More than 10 elementary-school principals from the New Taipei City (新北市) area are being investigated for allegedly accepting kickbacks from school lunch dealers, the Banciao District Prosecutors’ Office said yesterday.
The office has arraigned six school principals for questioning and searched several elementary schools yesterday — including three schools in Banciao (板橋), two in Sinjhuang (新莊), two in Lujhou (蘆洲), and one each in Sansia (三峽) and Shulin (樹林).
A preliminary investigation showed that the lunch dealers might have bribed the school principals to receive a better evaluation grade, enabling them to make a bid for supplying school lunches, prosecutors said.

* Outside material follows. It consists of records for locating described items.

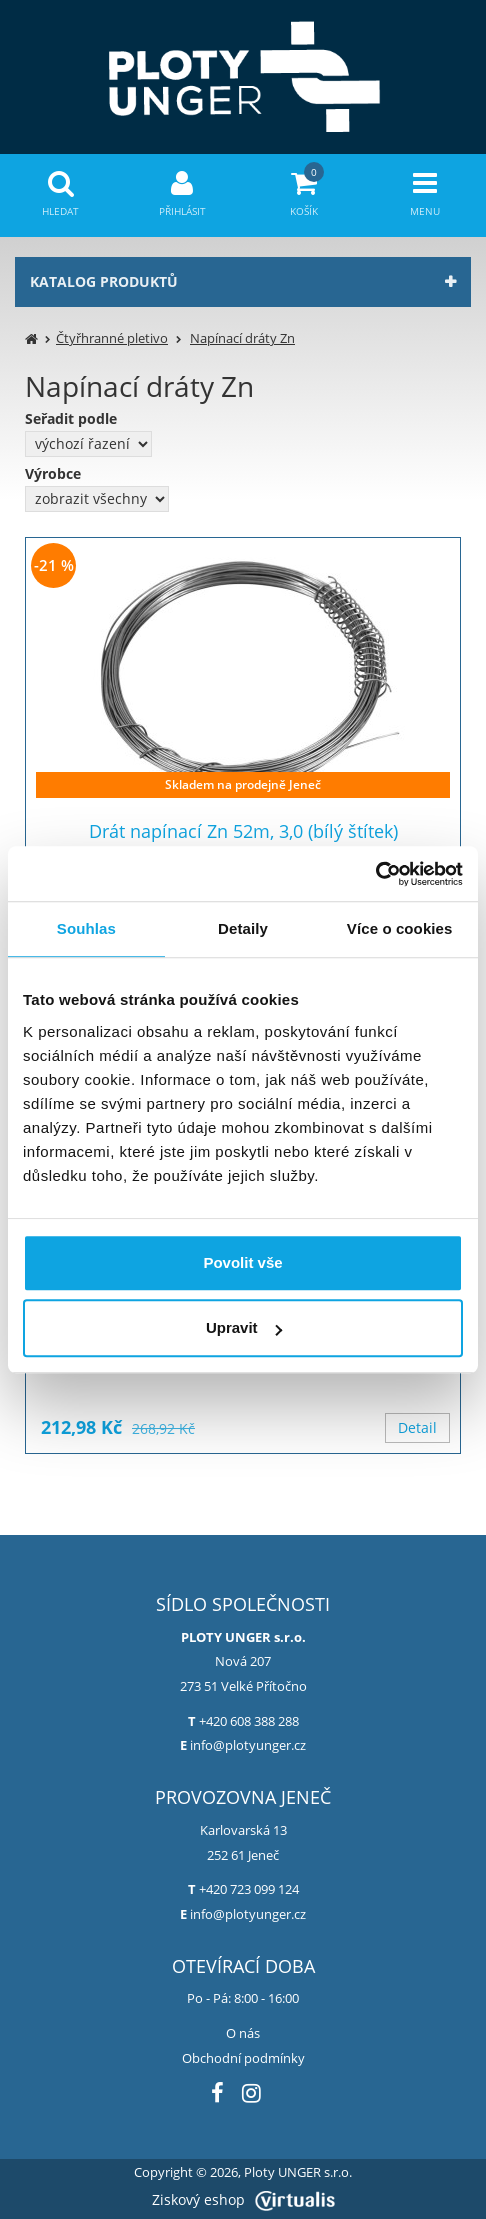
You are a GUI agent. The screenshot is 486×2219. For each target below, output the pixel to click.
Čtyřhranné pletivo (112, 338)
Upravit (244, 1327)
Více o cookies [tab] (400, 928)
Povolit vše (242, 1262)
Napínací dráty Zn (242, 338)
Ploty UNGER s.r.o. (298, 2172)
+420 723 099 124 (249, 1889)
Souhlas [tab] (86, 928)
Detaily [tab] (243, 928)
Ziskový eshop (243, 2199)
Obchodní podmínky (243, 2058)
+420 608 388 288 (249, 1721)
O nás (243, 2033)
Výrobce (53, 474)
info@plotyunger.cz (248, 1745)
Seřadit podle (71, 419)
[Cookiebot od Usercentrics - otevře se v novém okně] (375, 874)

Schools usually hold bids for lunchbox suppliers once every semester. To gain an edge, some dealers would add NT$3 to NT$5 per lunchbox as a bribe for school principals, prosecutors said, adding that some school heads were receiving up to NT$200,000 to NT$300,000 a semester.
Ten school lunch dealers, which supply more than 80 to 90 percent of the city’s elementary school lunches, were also searched yesterday, they said.
Secondary arraignments targeting members of school committees that evaluate these lunches will be held today, they added.
The prosecution has preliminarily excluded other administrative-level personnel at the schools from the investigation, saying school principals are the primary focus at the moment.
New Taipei City Mayor Eric Chu (朱立倫) said he was sorry to hear about the corruption allegations, vowing that no matter where the money trail leads to, he would track it to the very end.
New Taipei City Deputy Mayor Hou You-yi (侯友宜) said that the issue first came to light in May and the city’s Anti-Corruption Department was asked to look into the matter.
The department found several incidents of principals accepting bribes, or problems with the evaluation committee members, Hou said.
The information was forwarded to the Banciao District Prosecutors’ Office for further investigation, he added.
New Taipei City’s Parents’ Association chairman Wan Chin-yi (王欽益) said he was shocked and also angry on hearing the news, adding that he hoped it was only an error on the part of some schools’ bidding process.